- **Your instructions**: Reproduce every line of the data, exactly and without its pictures.

※

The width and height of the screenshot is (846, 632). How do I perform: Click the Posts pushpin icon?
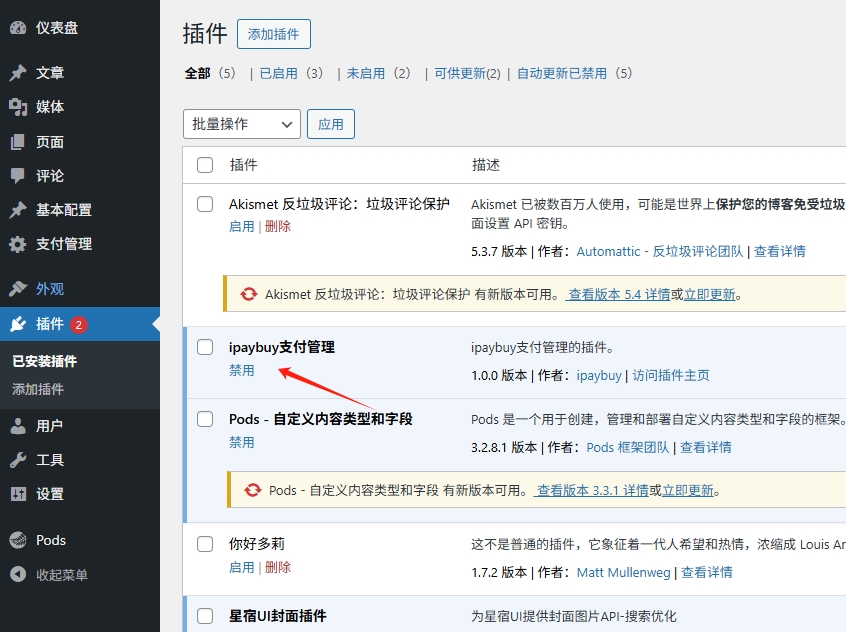pyautogui.click(x=18, y=73)
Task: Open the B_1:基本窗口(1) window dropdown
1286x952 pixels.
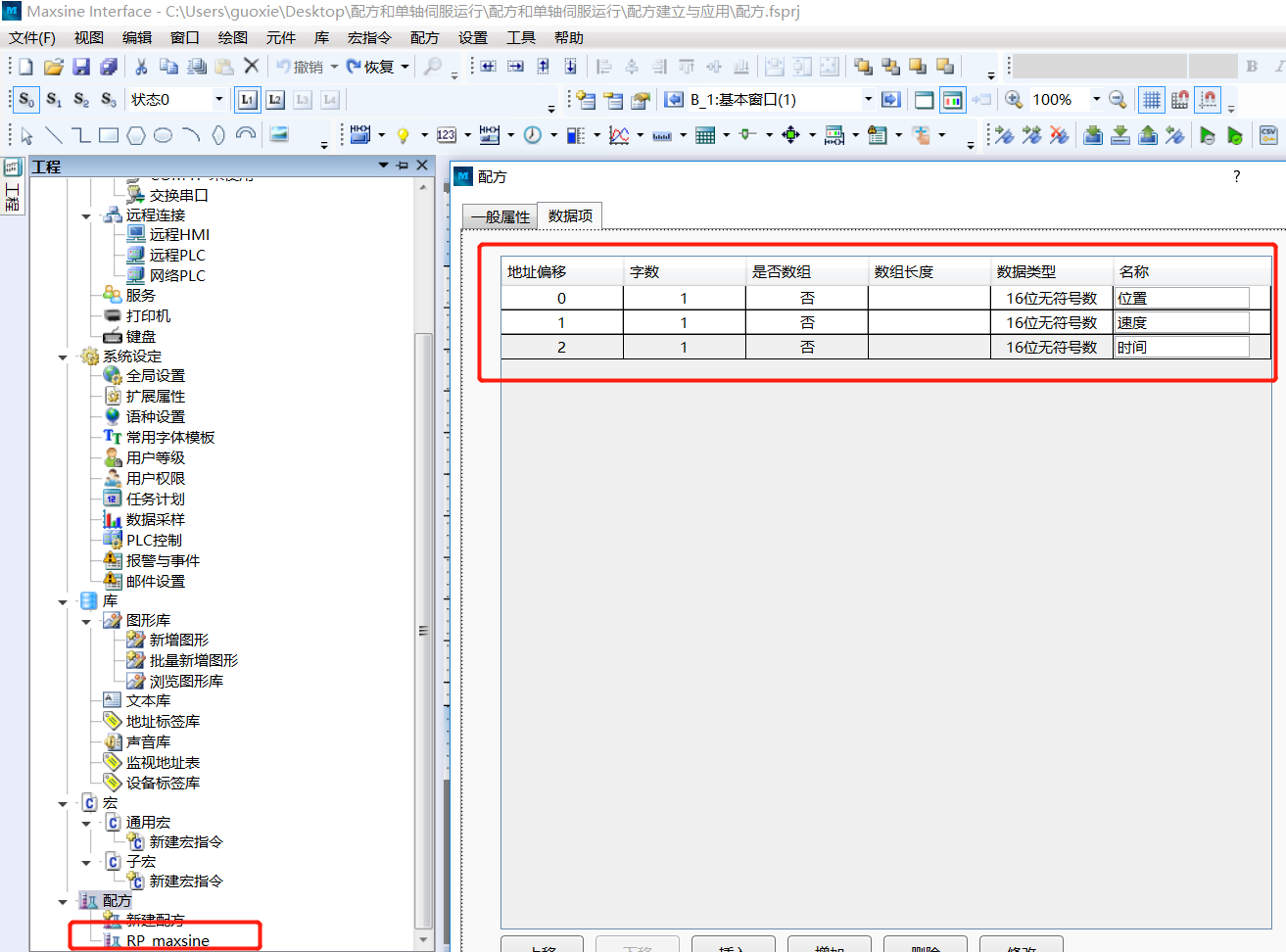Action: point(868,100)
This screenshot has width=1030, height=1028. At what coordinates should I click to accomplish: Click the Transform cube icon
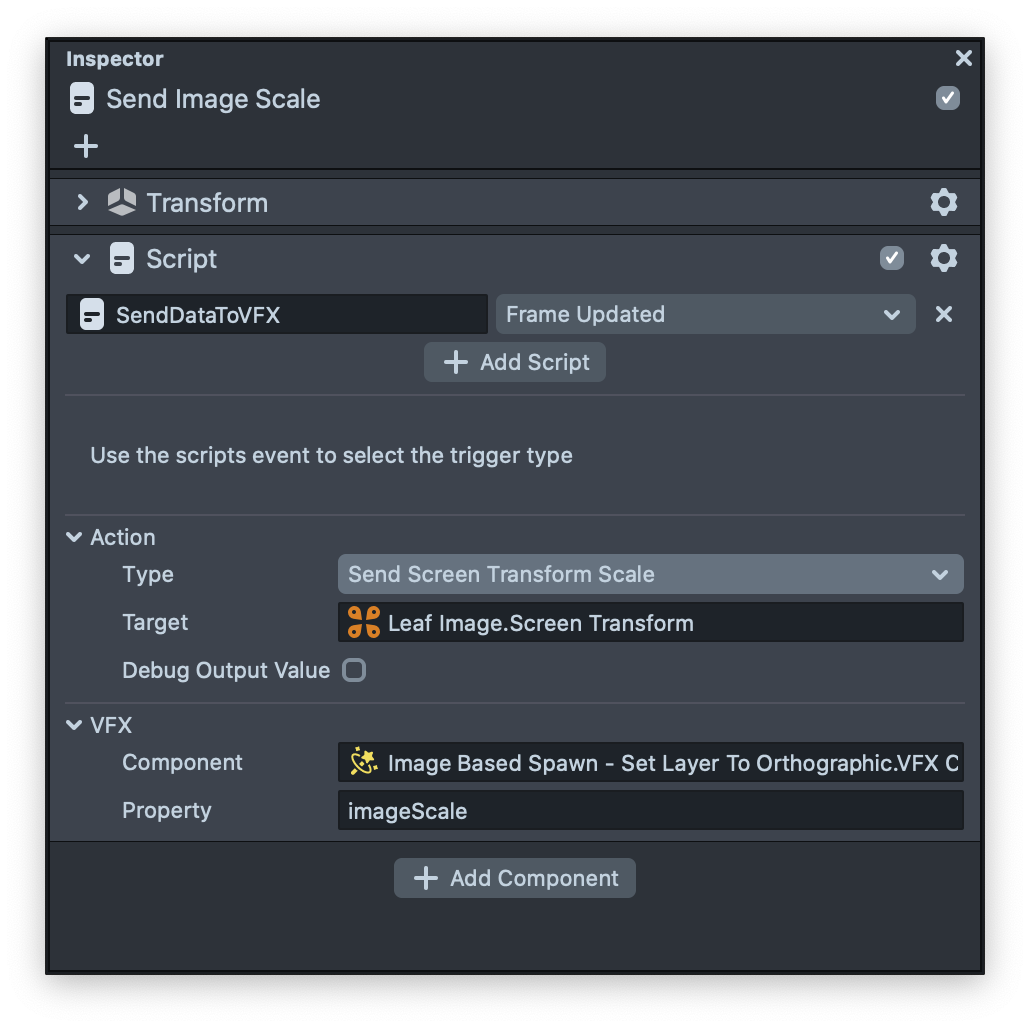coord(122,203)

※

- **Result for this task**:
The width and height of the screenshot is (846, 632). How do I perform: Click the Posts pushpin icon?
pyautogui.click(x=18, y=73)
Task: Open the B_1:基本窗口(1) window dropdown
1286x952 pixels.
Action: point(868,100)
This screenshot has width=1030, height=1028. At what coordinates should I click to accomplish: Click the Transform cube icon
coord(122,203)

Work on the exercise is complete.